How to get started on consolidating one’s debt?

Case Study:

First of all, you need to decide if debt consolidation is right for you.  If you have more than two credit cards with high balances, are more than a month or two behind on any debt payment, or regularly bounce checks, you should consolidate debt to help improve your financial picture.

The following are the 3A (Acknowledge. Analyze. Act) steps that recommended by AKPK:

1. Acknowledge that you have unmanageable debts. Do not be in denial. Stop incurring any new debts.

2. Analyze your situation to assess your financial standing.

  • Organize your loan statement to gauge exactly how much you owe.
  • Compare your total debt repayments to your income
  • Prioritize the repayments of your debts. Pay off overdue loans and debts with higher interest rates first

3.     Act by taking immediate corrective actions.

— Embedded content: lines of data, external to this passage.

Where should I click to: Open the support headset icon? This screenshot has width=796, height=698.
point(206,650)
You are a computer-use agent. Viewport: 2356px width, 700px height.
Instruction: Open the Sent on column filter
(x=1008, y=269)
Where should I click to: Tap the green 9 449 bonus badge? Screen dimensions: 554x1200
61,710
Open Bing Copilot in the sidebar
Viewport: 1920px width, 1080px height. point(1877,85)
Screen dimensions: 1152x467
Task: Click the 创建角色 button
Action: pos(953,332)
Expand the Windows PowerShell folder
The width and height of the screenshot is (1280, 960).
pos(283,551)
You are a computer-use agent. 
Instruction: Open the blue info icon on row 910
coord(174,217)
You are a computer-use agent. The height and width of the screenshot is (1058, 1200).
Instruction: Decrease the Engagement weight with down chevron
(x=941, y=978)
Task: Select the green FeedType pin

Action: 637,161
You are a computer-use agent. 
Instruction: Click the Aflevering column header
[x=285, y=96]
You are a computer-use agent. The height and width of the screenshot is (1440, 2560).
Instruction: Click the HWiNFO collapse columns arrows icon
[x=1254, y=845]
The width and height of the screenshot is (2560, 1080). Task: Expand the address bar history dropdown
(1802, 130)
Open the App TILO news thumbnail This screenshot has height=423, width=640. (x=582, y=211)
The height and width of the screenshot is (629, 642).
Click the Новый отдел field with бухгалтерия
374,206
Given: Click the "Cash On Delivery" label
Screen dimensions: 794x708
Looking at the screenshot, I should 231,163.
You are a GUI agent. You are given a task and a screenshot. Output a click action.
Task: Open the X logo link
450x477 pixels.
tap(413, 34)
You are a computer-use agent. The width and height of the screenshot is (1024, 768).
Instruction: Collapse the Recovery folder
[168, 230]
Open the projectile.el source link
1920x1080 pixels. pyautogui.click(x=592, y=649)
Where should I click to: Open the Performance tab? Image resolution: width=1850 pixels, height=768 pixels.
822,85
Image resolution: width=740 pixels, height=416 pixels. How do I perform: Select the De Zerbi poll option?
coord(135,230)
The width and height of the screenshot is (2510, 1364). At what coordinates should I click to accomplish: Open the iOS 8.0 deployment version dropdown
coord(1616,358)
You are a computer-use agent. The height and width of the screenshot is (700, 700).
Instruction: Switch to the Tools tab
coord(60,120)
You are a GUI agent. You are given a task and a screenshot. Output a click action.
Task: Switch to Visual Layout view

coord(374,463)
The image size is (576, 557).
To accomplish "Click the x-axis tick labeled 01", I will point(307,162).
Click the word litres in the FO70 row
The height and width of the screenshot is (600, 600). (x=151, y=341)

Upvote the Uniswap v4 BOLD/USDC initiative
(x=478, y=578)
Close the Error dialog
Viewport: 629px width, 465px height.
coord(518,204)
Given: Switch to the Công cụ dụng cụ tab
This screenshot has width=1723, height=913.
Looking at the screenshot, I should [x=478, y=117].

  • Develop a budget to include monthly loan repayments.
  • Use your saving or liquidating investment assets to reduce your debt
  • Reduce your expenses
  • Find ways to increase your income, through a part-time job
  • Renegotiate the terms of your loans with your financial institutions and work out a repayment plan  to suit your cash flow
  • Seek the help of the Credit Counseling and Debt Management Agency (Agensi Kaunseling dan Pengurusan Kredit or AKPK) at if your financiers are unable to assist you.

Is debt consolidation something that one needs to do it him/herself?

 The best and easiest way to consolidate debt is to get a debt consolidation loan. This loan will pay off all of your existing debt, and you can often negotiate a discount with your creditors. After the debt is paid, you’ll pay back the loan, exchanging your many different high interest payments for one low interest one.  You can get a debt consolidation loan through your bank, through a debt specialist company, or through your mortgage company.  Depending on where you get the loan, it may be secured with collateral or unsecured.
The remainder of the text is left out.